» **REQUIRED WORK**:
Some lines in the listing may contain the word "agent". Say how many, with the number alone.
- - -
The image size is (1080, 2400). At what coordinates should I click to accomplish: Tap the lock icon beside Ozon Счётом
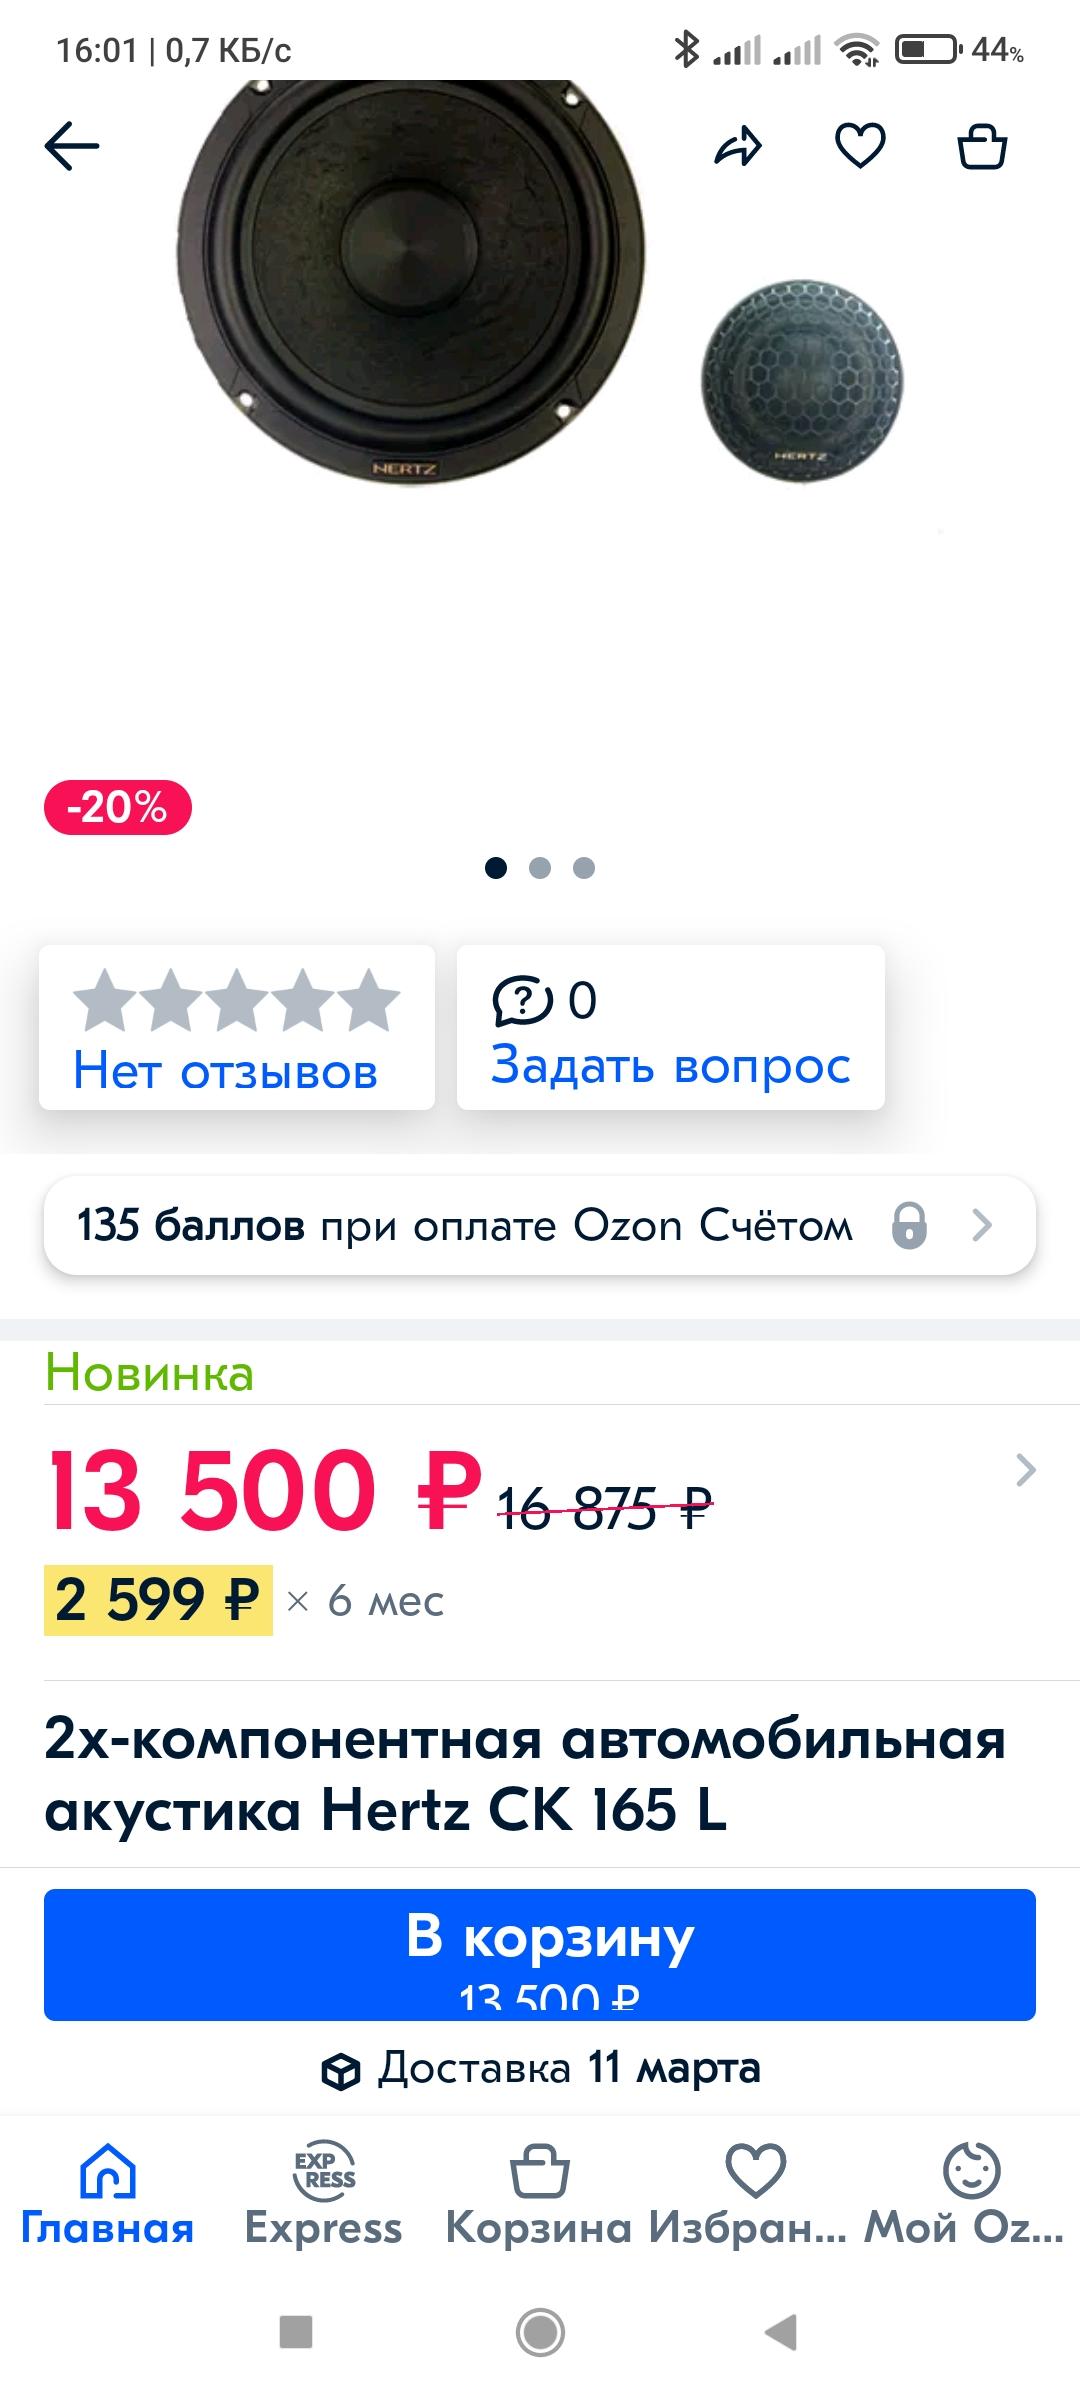click(x=909, y=1225)
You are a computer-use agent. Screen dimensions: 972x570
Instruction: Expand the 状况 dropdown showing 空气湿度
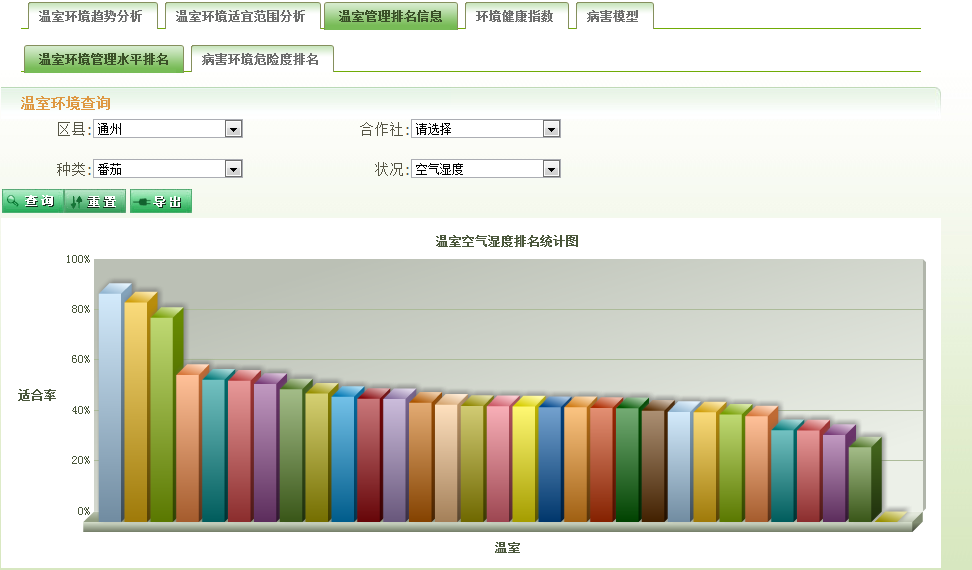coord(485,169)
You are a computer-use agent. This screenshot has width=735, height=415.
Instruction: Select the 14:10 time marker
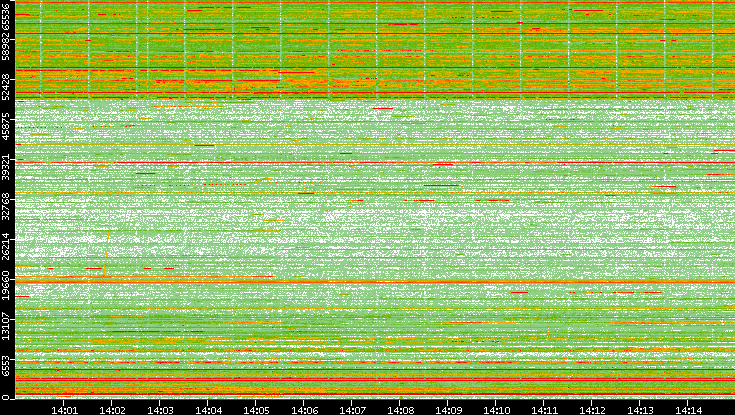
- - -
» **EXERCISE RESPONSE**:
2